**TASK TO COMPLETE**
Transcribe all records exactly.

**Dataset entries**
++++
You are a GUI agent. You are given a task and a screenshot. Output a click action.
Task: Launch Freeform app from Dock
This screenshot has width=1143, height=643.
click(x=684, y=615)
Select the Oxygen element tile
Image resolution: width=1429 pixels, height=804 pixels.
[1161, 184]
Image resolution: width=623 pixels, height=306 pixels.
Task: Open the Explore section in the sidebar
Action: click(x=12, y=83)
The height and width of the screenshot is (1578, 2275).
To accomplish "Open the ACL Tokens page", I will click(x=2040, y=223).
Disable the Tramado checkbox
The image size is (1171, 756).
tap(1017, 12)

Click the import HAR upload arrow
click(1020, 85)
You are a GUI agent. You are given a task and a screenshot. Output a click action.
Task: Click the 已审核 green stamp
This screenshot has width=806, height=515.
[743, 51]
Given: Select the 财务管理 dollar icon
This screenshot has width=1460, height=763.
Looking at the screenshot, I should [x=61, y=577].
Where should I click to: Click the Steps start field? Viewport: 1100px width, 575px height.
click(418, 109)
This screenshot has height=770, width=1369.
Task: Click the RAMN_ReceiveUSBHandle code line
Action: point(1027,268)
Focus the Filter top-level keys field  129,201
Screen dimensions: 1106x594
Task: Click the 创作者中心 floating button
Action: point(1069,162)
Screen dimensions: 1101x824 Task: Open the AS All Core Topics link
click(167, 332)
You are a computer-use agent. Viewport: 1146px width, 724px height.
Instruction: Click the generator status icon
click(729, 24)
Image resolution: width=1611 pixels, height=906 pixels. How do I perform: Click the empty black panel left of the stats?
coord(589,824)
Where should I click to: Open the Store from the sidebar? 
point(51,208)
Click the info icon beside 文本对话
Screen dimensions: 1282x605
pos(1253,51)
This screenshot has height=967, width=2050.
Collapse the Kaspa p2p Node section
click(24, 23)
++++
**SOLUTION FOR THIS PROBLEM**
You are a GUI agent. You are given a task and a screenshot. Output a click action.
Task: Launch Freeform app from Dock
This screenshot has width=1143, height=643.
click(x=684, y=615)
Select the Oxygen element tile
Image resolution: width=1429 pixels, height=804 pixels.
[1161, 184]
Image resolution: width=623 pixels, height=306 pixels.
Task: Open the Explore section in the sidebar
Action: click(x=12, y=83)
The height and width of the screenshot is (1578, 2275).
To accomplish "Open the ACL Tokens page", I will click(x=2040, y=223).
Disable the Tramado checkbox
The image size is (1171, 756).
tap(1017, 12)

Click the import HAR upload arrow
click(1020, 85)
You are a GUI agent. You are given a task and a screenshot. Output a click action.
Task: Click the 已审核 green stamp
This screenshot has width=806, height=515.
[743, 51]
Given: Select the 财务管理 dollar icon
This screenshot has width=1460, height=763.
Looking at the screenshot, I should [x=61, y=577].
Where should I click to: Click the Steps start field? Viewport: 1100px width, 575px height.
click(418, 109)
This screenshot has height=770, width=1369.
Task: Click the RAMN_ReceiveUSBHandle code line
Action: point(1027,268)
Focus the Filter top-level keys field  129,201
Screen dimensions: 1106x594
Task: Click the 创作者中心 floating button
Action: point(1069,162)
Screen dimensions: 1101x824 Task: Open the AS All Core Topics link
click(167, 332)
You are a computer-use agent. Viewport: 1146px width, 724px height.
Instruction: Click the generator status icon
click(729, 24)
Image resolution: width=1611 pixels, height=906 pixels. How do I perform: Click the empty black panel left of the stats?
coord(589,824)
Where should I click to: Open the Store from the sidebar? 
point(51,208)
Click the info icon beside 文本对话
Screen dimensions: 1282x605
pos(1253,51)
This screenshot has height=967, width=2050.
Collapse the Kaspa p2p Node section
click(24, 23)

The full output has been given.